Clinical record review of SP#5 conducted from 7-16-12 to 7-18-12 revealed that she was discharged to a Rehabilitation place. Documentation showed missing information on the MCNF/HCBS form: no named facility where to transfer patient, no named facility where patient came from, no admission/discharge dates, no demographics, no type of care recommended and no Social Worker assessment. Documentation on the first page of the medication reconciliation discharge form showed a check mark indicating a telephone order received by the RN on 5-10-12. Documentation on the second page showed a check mark indicating a telephone order but with no RN signature, date and time. There was no Physician signature from the date the telephone order was received on 5-10-12 to the last survey date on 7-18-12.

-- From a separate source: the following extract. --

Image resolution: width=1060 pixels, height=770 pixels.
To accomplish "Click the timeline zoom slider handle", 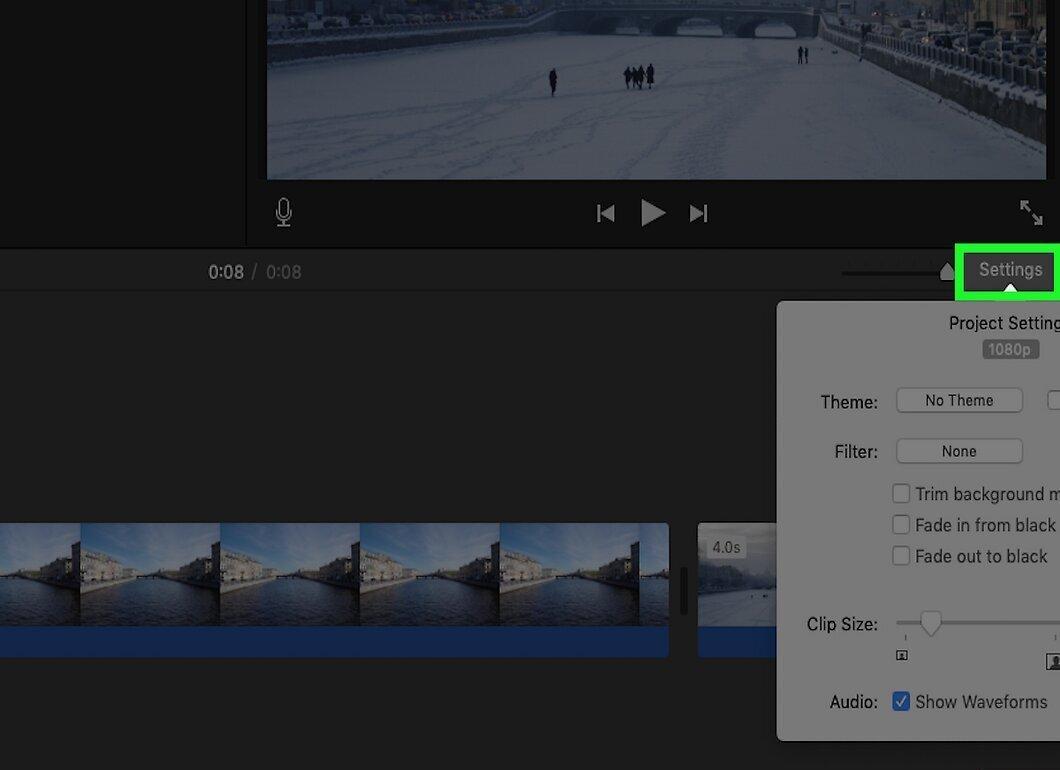I will (x=947, y=272).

Clinical record review of SP#6 conducted from 7-16-12 to 7-18-12 revealed that she was discharged to a SNF. Documentation showed missing information on the MCNF/HCBS form: no admission/discharge dates, no demographics and no Social Worker assessment. Documentation on the medication reconciliation discharge form showed no RN signature, date and time.

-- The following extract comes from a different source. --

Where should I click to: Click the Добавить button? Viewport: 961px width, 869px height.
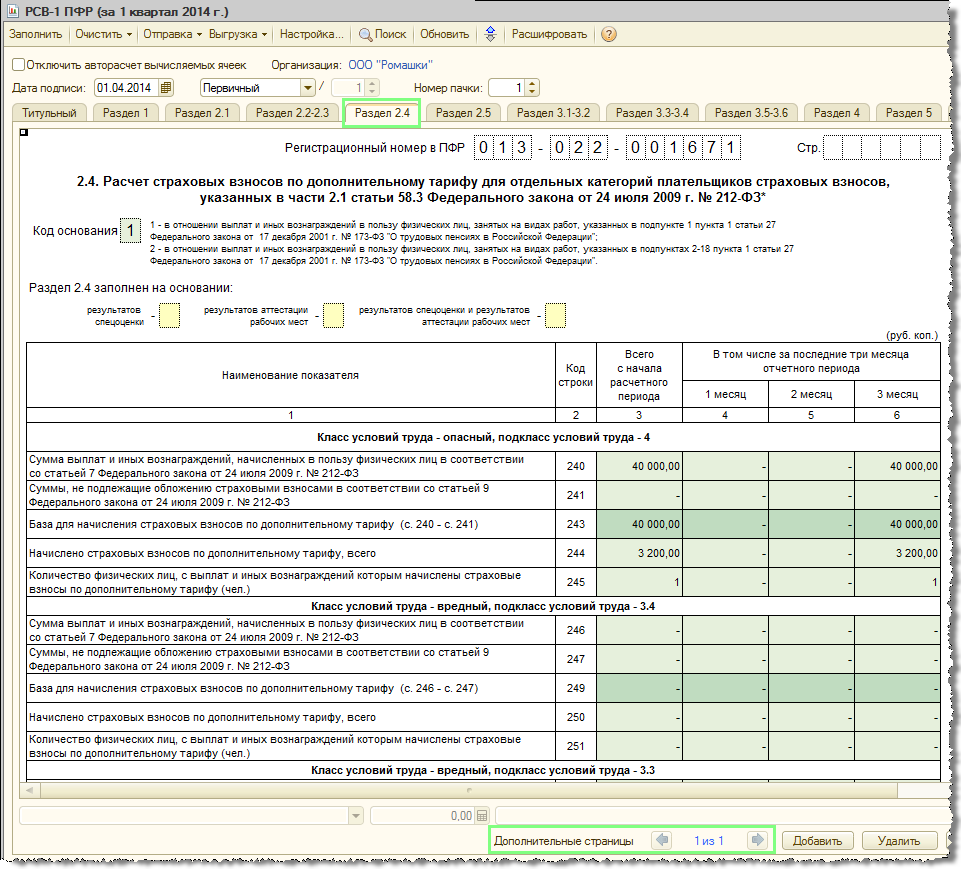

Interview with the Manager of Case Management conducted on 7-18-12 at 1145am confirmed the needed missing information in the transfer forms of SP#1, #3, #4, #5 and #6. He concurred that the missing information were important for the receiving facility to know.

Interview with the Director of 7Main conducted on 7-18-12 at 1145am confirmed the missing information in the transfer forms of SP#1, #3, #4, #5 and #6 and emphasized the importance of indicating "the level of care recommended by the Physician." She concurred that the form showed "must be completed and signed."

Documentation on an Internal Email presented to the Surveyor on 7-18-12 by the Manager of Accreditation Services showed "a list of documents to print/copy for transferring patients to Rehab, SNF or to another acute care hospital. The following are required to be provided as part of the medical history of the patient when transferring patients. Please provide copy of the following:...Transfer Form completed...Last 48 hours MARs( Medication Administration Record) ..."

Interview with the Manager of Accreditation Services conducted on 7-18-12 at 210pm confirmed that 5 of the 5 sample patients transferred to the different Skilled Nursing Facilities and Rehabilitation places had transfer forms that were not complete, validating the fact that transfer forms sent to the receiving facilities should be complete with all necessary information.